Have (either) you or any member of your family done business with the defendant?
As I pointed out in a posting a while back, the usage literature is strangely silent on the either of either … or. I would have expected Omit Needless Words enthusiasts to have fixed on the either here as usually dispensable without change of meaning, or those who tease out shades of meaning to have discerned some whiff of exclusivity in either, but neither group seems to have attended to either.
I leave it as an exercise for the reader to invent examples where the else strategy and the accent strategy fail to force an exclusive understanding (though sometimes they might favor exclusivity a bit). It looks like the only way to ensure exclusivity is to use an explicit exclusion.

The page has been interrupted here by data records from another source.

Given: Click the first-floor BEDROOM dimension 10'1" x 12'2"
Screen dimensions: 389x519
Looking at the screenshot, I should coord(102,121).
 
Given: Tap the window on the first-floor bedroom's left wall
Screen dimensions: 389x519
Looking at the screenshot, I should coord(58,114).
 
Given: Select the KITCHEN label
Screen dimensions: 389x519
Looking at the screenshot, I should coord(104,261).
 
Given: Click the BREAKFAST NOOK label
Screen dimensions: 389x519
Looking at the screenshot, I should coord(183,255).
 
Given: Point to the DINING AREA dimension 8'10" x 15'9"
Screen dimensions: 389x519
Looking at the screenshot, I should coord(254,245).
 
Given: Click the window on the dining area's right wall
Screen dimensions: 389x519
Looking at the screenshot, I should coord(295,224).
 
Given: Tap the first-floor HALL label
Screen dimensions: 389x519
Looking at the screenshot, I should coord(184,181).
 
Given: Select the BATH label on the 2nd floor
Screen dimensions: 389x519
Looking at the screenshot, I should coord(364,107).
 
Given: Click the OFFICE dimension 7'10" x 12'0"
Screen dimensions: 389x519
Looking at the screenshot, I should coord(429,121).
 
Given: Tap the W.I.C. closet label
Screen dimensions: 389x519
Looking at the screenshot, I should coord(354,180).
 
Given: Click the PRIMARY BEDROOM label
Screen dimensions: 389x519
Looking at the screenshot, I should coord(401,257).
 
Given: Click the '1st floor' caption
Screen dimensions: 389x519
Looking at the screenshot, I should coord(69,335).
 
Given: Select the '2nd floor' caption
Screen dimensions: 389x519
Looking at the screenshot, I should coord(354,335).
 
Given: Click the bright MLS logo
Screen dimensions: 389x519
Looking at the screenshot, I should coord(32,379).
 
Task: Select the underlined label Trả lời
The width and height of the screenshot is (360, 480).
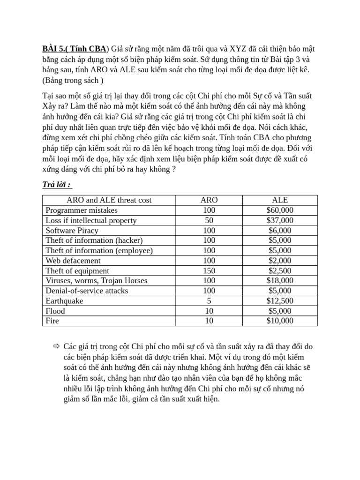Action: (x=57, y=185)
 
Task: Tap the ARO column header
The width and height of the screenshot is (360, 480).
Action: (x=209, y=200)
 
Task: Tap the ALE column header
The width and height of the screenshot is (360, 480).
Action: (x=280, y=200)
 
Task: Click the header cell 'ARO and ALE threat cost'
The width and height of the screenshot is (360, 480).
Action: (x=109, y=200)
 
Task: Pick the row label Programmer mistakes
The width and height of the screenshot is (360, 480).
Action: (x=82, y=210)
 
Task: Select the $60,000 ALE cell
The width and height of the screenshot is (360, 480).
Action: (x=280, y=210)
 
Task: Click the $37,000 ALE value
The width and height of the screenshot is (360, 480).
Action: (x=280, y=220)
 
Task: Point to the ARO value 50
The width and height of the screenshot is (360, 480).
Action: (x=209, y=220)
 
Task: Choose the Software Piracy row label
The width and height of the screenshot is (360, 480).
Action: (x=72, y=231)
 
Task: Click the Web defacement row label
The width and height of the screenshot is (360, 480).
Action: (x=73, y=261)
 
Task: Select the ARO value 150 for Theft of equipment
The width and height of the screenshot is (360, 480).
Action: (x=209, y=271)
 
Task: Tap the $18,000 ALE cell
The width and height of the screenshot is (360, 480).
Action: (x=280, y=281)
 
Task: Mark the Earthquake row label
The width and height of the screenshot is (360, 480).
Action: (x=64, y=301)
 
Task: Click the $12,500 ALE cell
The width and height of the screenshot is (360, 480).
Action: (x=280, y=301)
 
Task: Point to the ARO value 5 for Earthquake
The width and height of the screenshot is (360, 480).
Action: (x=209, y=301)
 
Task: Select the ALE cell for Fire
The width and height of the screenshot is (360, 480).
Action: (x=280, y=321)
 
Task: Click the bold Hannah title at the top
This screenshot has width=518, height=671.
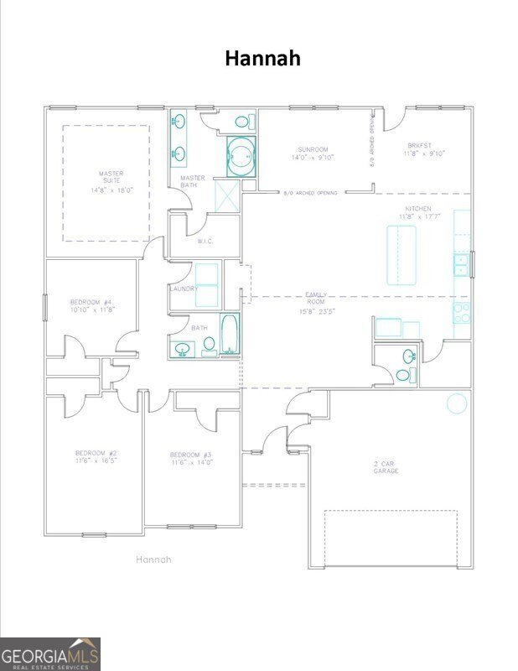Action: pyautogui.click(x=262, y=58)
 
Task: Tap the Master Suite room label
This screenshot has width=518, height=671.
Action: pyautogui.click(x=111, y=182)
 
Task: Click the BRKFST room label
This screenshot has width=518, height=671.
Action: pyautogui.click(x=423, y=148)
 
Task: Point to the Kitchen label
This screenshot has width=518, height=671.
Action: pyautogui.click(x=418, y=212)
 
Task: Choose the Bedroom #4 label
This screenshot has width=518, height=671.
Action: pyautogui.click(x=91, y=305)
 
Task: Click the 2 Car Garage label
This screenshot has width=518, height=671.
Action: pyautogui.click(x=386, y=467)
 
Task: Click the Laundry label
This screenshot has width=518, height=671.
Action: pyautogui.click(x=184, y=289)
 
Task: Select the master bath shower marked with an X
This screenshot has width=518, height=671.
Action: pyautogui.click(x=227, y=196)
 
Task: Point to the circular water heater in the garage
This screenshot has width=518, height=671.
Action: pyautogui.click(x=457, y=403)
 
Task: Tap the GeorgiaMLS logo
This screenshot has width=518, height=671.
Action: pyautogui.click(x=50, y=653)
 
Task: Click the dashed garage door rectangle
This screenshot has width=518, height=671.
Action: pyautogui.click(x=391, y=538)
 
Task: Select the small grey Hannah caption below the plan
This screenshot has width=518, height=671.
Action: pyautogui.click(x=153, y=559)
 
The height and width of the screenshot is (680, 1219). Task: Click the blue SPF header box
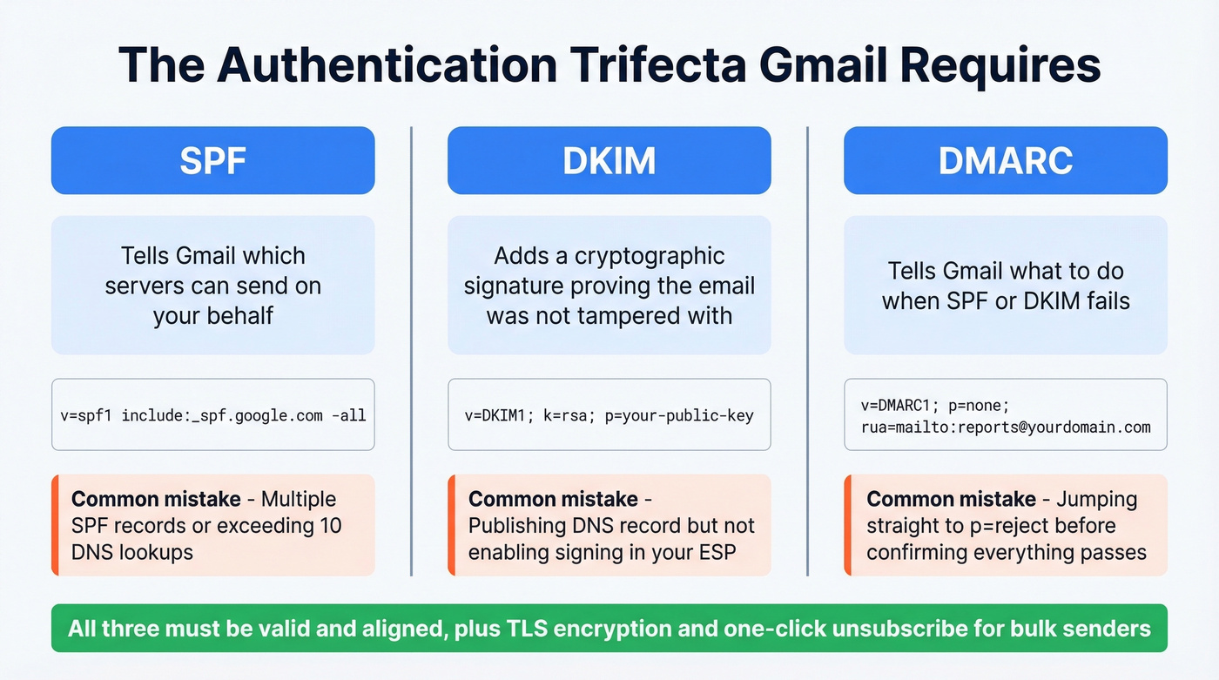[x=212, y=160]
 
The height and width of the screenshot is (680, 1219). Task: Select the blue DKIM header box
[x=609, y=160]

[Addendum 4/22/08, from"Surely You're Joking, Mr. Feynman!" (by Richard P. Feyman, as told to Ralph Leighton, 1985), where on p. 60 Feynman is, awkwardly, attending his first tea at Princeton's Graduate College:
I go through the door, and there are some ladies, and some girls, too. It's all very formal and I'm thinking about where to sit down and should I sit next to this girl, or not, and how should I behave, when I hear a voice behind me. "Would you like cream or lemon in your tea, Mr. Feynman?" It's Mrs. Eisenhart [the wife of the dean], pouring tea. "I'll have both, thank you," I say, still looking for where I'm going to sit, when suddenly I hear "Heh-heh-heh-heh-heh. Surely you're joking, Mr. Feynman."